=== Short problem ===
Could you repeat the material from the line with "Select all text" up to and including the line with "(x=604, y=126)", swapping "computer-use agent" for "screen-navigation agent" and leaving everything else unchanged?

=== Material shown ===
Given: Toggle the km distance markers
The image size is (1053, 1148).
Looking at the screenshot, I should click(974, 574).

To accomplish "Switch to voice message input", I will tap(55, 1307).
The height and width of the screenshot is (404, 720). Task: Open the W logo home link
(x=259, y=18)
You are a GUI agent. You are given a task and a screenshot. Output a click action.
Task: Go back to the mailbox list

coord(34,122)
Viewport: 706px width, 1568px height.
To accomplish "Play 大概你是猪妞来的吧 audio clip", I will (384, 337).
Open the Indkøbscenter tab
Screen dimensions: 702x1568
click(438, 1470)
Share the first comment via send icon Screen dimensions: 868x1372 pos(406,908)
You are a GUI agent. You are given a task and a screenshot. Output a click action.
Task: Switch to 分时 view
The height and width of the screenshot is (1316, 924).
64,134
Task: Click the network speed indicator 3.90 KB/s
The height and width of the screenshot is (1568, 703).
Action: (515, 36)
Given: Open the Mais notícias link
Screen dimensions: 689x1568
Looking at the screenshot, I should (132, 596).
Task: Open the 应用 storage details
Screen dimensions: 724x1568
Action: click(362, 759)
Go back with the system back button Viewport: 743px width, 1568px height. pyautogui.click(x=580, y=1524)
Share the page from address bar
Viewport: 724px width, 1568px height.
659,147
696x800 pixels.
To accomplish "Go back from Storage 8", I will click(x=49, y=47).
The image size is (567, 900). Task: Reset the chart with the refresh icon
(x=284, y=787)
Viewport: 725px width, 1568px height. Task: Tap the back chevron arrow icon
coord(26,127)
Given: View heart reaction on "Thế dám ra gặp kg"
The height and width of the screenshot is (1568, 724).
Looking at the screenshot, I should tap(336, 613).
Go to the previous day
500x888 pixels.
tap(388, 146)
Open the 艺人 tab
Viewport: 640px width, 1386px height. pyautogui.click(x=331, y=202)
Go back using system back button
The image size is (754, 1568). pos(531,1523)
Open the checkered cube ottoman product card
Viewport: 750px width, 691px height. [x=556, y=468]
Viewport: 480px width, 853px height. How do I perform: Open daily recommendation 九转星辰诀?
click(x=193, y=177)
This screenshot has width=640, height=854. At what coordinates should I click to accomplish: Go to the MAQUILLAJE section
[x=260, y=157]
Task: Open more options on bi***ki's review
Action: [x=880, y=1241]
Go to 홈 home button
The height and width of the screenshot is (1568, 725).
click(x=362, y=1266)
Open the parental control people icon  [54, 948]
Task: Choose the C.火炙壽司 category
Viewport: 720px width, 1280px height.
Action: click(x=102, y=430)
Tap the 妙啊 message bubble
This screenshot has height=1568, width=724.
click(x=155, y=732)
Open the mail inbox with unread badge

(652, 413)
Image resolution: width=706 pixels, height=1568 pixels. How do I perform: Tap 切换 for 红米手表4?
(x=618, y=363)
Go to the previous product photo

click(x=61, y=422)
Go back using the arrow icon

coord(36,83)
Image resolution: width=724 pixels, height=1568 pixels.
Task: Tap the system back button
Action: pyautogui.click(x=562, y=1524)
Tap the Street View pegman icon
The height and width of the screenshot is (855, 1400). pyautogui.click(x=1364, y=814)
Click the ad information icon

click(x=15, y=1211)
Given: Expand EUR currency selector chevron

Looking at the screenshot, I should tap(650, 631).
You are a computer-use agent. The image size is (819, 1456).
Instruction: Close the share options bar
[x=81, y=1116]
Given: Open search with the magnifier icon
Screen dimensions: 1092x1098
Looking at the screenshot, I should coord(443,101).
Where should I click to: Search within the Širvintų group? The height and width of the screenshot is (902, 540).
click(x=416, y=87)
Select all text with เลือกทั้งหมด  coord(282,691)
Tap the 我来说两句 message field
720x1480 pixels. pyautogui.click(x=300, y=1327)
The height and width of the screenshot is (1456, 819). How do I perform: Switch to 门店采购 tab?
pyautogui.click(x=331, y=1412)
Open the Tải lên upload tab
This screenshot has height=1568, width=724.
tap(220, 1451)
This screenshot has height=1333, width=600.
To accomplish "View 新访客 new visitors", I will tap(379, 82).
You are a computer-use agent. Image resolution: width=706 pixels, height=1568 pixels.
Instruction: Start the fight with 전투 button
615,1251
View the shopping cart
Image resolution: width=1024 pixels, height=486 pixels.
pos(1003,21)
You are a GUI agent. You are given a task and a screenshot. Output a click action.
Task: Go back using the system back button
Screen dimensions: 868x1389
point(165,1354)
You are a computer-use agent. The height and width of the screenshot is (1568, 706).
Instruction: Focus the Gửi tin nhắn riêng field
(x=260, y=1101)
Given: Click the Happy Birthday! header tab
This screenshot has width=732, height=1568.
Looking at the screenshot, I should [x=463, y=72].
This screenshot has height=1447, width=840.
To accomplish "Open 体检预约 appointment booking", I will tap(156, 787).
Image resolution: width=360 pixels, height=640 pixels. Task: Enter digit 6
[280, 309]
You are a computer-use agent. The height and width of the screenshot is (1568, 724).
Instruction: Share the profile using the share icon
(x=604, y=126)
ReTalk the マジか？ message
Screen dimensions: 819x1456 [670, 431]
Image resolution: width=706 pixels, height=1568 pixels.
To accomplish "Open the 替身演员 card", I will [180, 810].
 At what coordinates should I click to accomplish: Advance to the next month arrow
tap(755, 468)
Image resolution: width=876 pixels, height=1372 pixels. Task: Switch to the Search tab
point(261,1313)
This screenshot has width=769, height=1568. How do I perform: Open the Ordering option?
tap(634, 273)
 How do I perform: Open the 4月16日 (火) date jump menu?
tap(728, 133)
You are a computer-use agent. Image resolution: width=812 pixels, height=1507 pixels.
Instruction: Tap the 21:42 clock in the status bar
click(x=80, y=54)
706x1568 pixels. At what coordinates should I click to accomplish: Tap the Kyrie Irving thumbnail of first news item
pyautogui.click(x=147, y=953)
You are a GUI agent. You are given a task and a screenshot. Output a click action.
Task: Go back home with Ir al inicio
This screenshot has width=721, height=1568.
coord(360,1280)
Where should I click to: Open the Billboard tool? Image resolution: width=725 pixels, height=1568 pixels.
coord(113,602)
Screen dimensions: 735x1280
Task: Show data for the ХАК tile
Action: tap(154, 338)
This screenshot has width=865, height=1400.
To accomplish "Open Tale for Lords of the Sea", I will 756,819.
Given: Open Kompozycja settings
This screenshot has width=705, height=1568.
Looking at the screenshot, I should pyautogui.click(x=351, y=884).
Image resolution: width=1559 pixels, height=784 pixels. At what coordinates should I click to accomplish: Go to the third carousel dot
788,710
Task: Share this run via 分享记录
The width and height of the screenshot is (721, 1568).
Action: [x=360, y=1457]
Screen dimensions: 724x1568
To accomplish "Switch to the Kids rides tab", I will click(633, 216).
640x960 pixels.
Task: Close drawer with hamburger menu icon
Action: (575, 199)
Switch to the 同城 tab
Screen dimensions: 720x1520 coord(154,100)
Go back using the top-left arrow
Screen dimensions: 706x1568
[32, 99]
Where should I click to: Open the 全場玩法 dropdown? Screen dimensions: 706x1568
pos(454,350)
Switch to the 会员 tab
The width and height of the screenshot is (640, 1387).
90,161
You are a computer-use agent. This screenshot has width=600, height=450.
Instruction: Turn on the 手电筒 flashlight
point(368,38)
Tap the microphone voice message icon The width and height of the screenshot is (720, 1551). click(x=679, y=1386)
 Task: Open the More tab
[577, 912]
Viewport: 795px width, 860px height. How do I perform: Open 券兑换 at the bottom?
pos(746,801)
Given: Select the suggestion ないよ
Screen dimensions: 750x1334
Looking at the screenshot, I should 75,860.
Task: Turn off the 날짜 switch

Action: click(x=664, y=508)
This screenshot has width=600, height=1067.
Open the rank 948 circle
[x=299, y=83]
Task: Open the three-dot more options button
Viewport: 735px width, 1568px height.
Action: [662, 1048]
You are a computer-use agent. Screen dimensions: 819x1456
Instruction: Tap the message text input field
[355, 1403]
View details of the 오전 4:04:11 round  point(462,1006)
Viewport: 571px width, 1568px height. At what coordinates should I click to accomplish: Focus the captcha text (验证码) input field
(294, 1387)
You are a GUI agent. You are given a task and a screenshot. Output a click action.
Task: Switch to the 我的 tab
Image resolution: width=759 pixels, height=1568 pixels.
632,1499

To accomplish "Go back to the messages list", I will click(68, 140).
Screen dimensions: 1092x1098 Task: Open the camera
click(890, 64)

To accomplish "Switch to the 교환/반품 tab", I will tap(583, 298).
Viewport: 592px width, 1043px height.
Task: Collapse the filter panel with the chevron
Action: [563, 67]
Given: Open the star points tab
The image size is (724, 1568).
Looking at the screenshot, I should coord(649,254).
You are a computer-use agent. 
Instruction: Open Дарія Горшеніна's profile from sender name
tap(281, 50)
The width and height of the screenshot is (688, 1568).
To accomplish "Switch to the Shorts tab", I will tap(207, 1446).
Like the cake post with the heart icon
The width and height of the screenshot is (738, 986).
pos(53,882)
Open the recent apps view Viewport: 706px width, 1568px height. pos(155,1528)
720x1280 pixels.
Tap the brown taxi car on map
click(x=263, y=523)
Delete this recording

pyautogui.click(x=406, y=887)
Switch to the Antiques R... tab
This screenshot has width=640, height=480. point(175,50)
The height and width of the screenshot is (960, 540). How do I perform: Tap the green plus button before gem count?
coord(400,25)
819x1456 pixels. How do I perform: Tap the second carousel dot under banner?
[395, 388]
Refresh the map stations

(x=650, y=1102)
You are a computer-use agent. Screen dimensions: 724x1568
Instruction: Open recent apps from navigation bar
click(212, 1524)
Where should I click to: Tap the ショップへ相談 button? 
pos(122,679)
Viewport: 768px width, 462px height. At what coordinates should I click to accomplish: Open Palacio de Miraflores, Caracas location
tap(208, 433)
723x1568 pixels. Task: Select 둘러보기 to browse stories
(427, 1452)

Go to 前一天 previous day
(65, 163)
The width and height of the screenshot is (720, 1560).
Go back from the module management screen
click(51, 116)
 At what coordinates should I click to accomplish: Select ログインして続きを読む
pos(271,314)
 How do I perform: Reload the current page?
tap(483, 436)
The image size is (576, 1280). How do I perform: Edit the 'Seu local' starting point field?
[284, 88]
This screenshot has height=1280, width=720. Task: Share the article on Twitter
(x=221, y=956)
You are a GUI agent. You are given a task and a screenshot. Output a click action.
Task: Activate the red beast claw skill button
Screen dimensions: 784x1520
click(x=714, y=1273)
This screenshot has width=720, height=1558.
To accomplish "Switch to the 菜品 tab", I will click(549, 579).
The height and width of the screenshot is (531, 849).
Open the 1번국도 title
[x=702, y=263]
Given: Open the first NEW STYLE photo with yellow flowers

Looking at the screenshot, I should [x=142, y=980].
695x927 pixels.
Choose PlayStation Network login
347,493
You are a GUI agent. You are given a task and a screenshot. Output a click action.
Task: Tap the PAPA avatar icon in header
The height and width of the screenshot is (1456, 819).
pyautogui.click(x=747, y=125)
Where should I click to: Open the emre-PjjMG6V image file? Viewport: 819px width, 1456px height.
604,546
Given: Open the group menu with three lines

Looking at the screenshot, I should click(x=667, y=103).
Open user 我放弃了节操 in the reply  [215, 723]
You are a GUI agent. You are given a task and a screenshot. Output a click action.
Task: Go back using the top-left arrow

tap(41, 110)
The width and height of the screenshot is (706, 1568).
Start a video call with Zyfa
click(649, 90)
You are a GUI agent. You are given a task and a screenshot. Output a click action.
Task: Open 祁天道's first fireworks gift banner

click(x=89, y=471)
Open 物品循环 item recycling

=== Worked solution ===
Select all text with เลือกทั้งหมด  coord(282,691)
Tap the 我来说两句 message field
720x1480 pixels. pyautogui.click(x=300, y=1327)
The height and width of the screenshot is (1456, 819). How do I perform: Switch to 门店采购 tab?
pyautogui.click(x=331, y=1412)
Open the Tải lên upload tab
This screenshot has height=1568, width=724.
tap(220, 1451)
This screenshot has height=1333, width=600.
To accomplish "View 新访客 new visitors", I will tap(379, 82).
You are a screen-navigation agent. Image resolution: width=706 pixels, height=1568 pixels.
Instruction: Start the fight with 전투 button
615,1251
View the shopping cart
Image resolution: width=1024 pixels, height=486 pixels.
pos(1003,21)
You are a GUI agent. You are given a task and a screenshot. Output a click action.
Task: Go back using the system back button
Screen dimensions: 868x1389
point(165,1354)
You are a screen-navigation agent. The height and width of the screenshot is (1568, 706).
Instruction: Focus the Gửi tin nhắn riêng field
(x=260, y=1101)
Given: Click the Happy Birthday! header tab
This screenshot has width=732, height=1568.
Looking at the screenshot, I should [x=463, y=72].
This screenshot has height=1447, width=840.
To accomplish "Open 体检预约 appointment booking", I will tap(156, 787).
Image resolution: width=360 pixels, height=640 pixels. Task: Enter digit 6
[280, 309]
You are a screen-navigation agent. The height and width of the screenshot is (1568, 724).
Instruction: Share the profile using the share icon
(x=604, y=126)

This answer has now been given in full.